◆ Given passage:
-*-

# 5g. Nano



## JustJoshinYa (Mar 25, 2006)

Here it goes again lets try this one more time
5 gallons 
lights are 2x13watt PC 50/50 10k
Hob nano filter
Fiji live rock
Fiji live sand 
macroalgae
and thats about it for now i used to have some softies and zoas but this tank bombed a few months back and i let it purge and then tore it down and reset it up yesterday, gonna let it do a minicycle before adding anything else right now.


----------



## Guest (Jun 2, 2011)

Good luck







I hope it all works out for you this time around


----------



## JustJoshinYa (Mar 25, 2006)

Thank you ksls I hope so too I got a friend that is fragging some acropora for me but are my lights good enough to support sps. I have 26watts over this tank at 10k a Guy at the reef store told me I could grow acro with this setup


----------



## CLUSTER ONE (Aug 2, 2006)

You CANNOT keep acros under that light. It is not nearly enough plus you would have to do very frequent water changes to keep the tank clean enough for them since there is no skimmer. Softies are about the only thing you can keep, possiblyacouple easier lps but you will not be able to keep any sps. If you want any chance at sps you should get a par30 or par38 led bulb then you will at least have the light power but with no skimmer you will have to do regular water changes.

The guy at the reef store either didn't know anything or wanted to sell you some acros. Unless you get MH, led or HO t5 (ideally 4 plus bulbs) I wouldn't even try sps. A 5g also isn't very stable to be trying to keep sps if you have little sw experience.


----------



## redbellyman21 (Jun 27, 2004)

-*-

◆ Given material:
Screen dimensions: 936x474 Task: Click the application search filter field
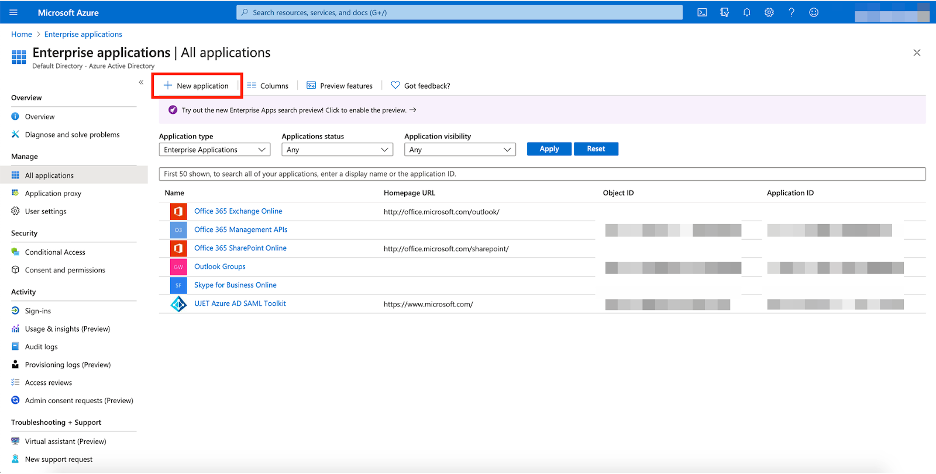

-*-

◆ Jobs:
1 - Answer from the nano tank thread:
(a) What filter does the original poster list for the 5-gallon tank?
(b) How many watts of light does the original poster say are over the tank?
(c) Which LED bulbs does the reply recommend for any chance at keeping sps?
2 - Please explain, using the nano tank thread, why the reply says acros would need very frequent water changes in this tank.
The data has no role in this exercise.

◆ Expected responses:
1 -
(a) A Hob nano filter.
(b) 26 watts (2x13watt PC).
(c) A par30 or par38 LED bulb.

2 - The tank has no skimmer. Without one, frequent water changes would be the only way to keep the water clean enough for acros.